Every morning at the same time, a doctor, nurse, pharmacist, social worker and therapists make bedside rounds and talk with the patient.
The goal is to build teams on the unit that care for patients, John Ash (pictured), executive director of patient flow with the Regina Qu’Appelle Health Region (RQHR), told the Regina Leader Post newspaper.
The six-month pilot project began in late February. The region is implementing the program with existing resources and $305,000 in funding from the Ministry of Health’s Emergency Waits and Patient Flow initiative.
Two hospitalists – doctors who primarily have hospital-based experience with backgrounds in family and emergency medicine – are key to the project.
Prior to rounds, the hospitalists check reports that have come in overnight and each team member familiarizes themselves with each patient’s condition before discussing the next steps.
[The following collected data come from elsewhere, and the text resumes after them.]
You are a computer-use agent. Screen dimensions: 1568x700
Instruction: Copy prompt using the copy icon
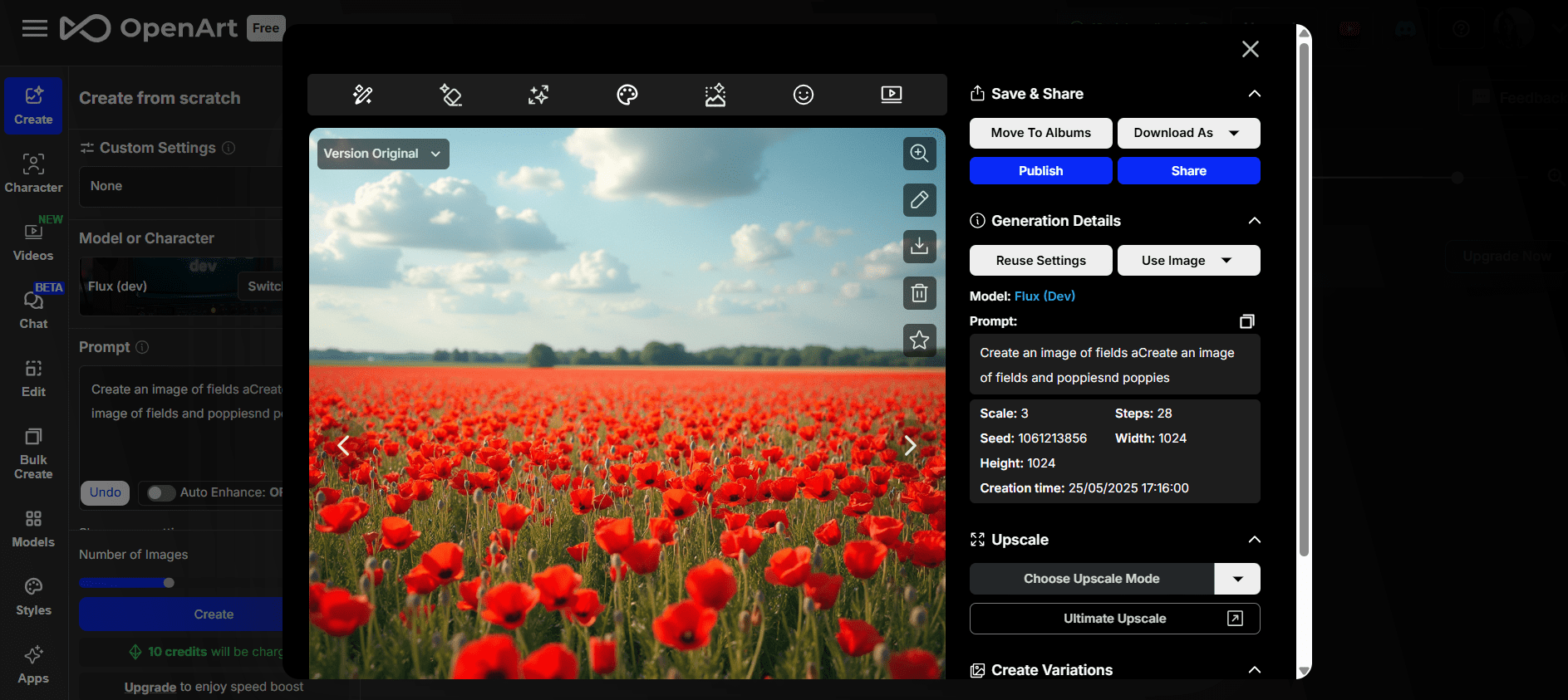point(1246,321)
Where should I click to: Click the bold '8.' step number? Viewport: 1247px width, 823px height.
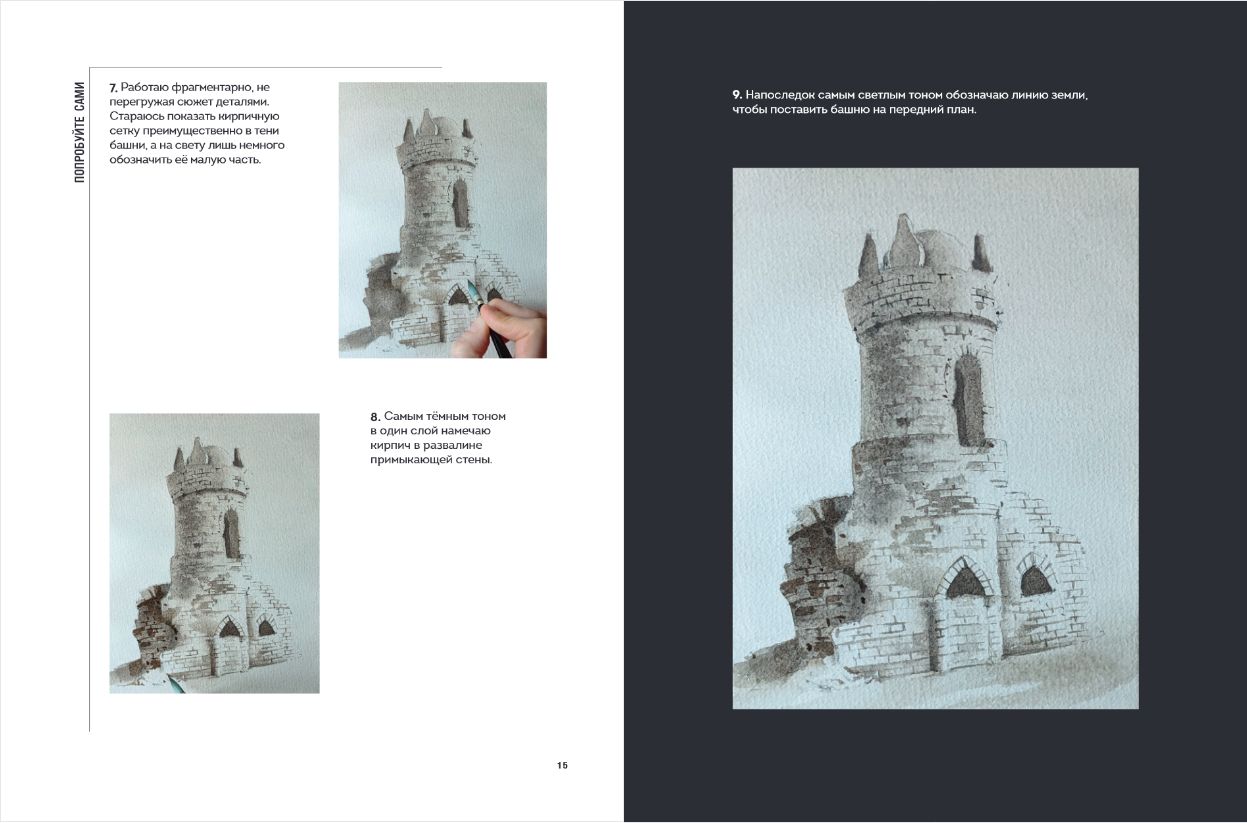pyautogui.click(x=375, y=417)
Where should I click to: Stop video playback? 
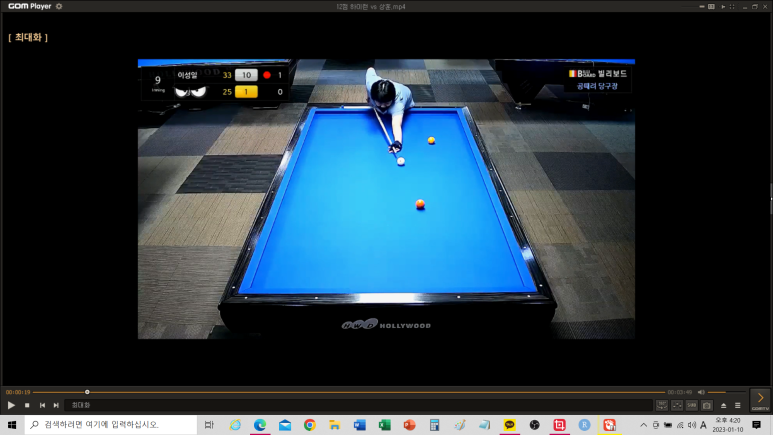click(27, 405)
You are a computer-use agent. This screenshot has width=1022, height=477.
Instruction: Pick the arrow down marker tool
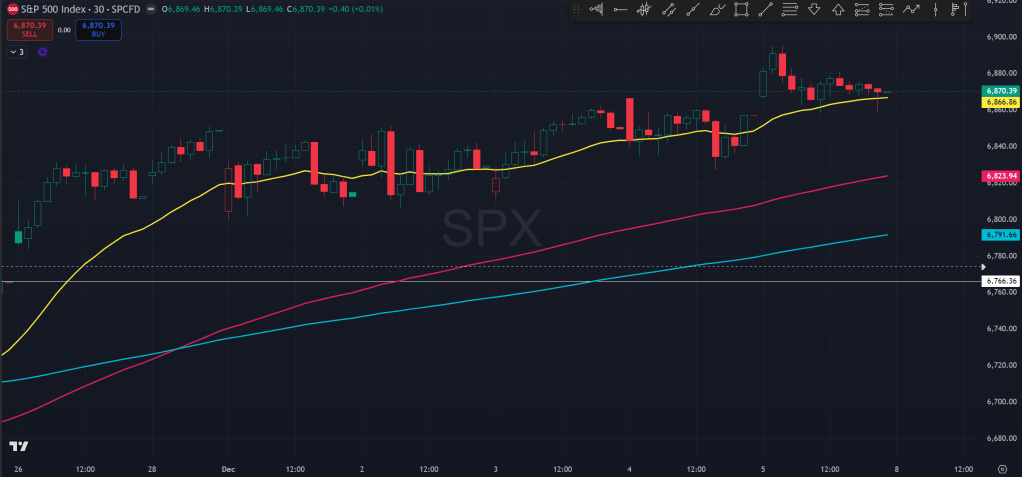coord(814,10)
“At the end of the day, the doctors will have reviewed any of the investigations that have come back for that day, but they also review the patient’s response to treatment,” said Dr. David McCutcheon, the region’s vice-president of physician and integrated health services.
The hospitalist reviews each of the pilot project’s 35 patients three times throughout the day.
“In the traditional model, the doctor makes rounds once a day in the morning and we rely upon communication through the chart as to what goes on,” McCutcheon said. “This is live communication, so the doctor, the nurse, the pharmacist and whomever else are all together in one place at one time with the patient and the patient’s family member.”
Because rounds occur at a set time, physical therapists, occupational therapists and speech-language pathologists who work throughout the hospital know when to be on the ward to discuss their patients’ treatment.
There is pushback from some family doctors not involved in the pilot, McCutcheon said.
“There is a concern among some physicians that the hospitalists will be the focus of inpatient care over time and that they will be pushed out of inpatient care,” he said.
McCutcheon added some general internal medicine physicians believe patients in the test project are getting privileged care while they lack the same support.
“If this leads to better patient care, leads to better flow of patients through the hospital and if it’s more sustainable from a cost point of view … then people are going to have to move in the direction that the organization wants to take them,” McCutcheon said.
On the flip side, Ash noted patient and staff satisfaction has significantly increased.
“Physicians and staff are making comments like, ‘This is what medicine is supposed to be’ or ‘This is the work environment I always envisioned working in,’” he said.
Because most of the care team is on the unit, if a patient’s condition deteriorates they can change treatment right away or move him to an intensive care unit.
In a traditional environment, when a nurse notices complications, she calls the doctor and waits for a call back. If the call is returned after the nurse is gone for the day, “you end up with some inherent delays built into the system,” Ash said.
When patients receive more efficient care, they’re released from hospital sooner, which frees up beds for patients waiting in the ER for a bed on the unit.
Not only are there time efficiencies, but during daily rounds the team checks for infections or other complications and immediately deal with them, McCutcheon said.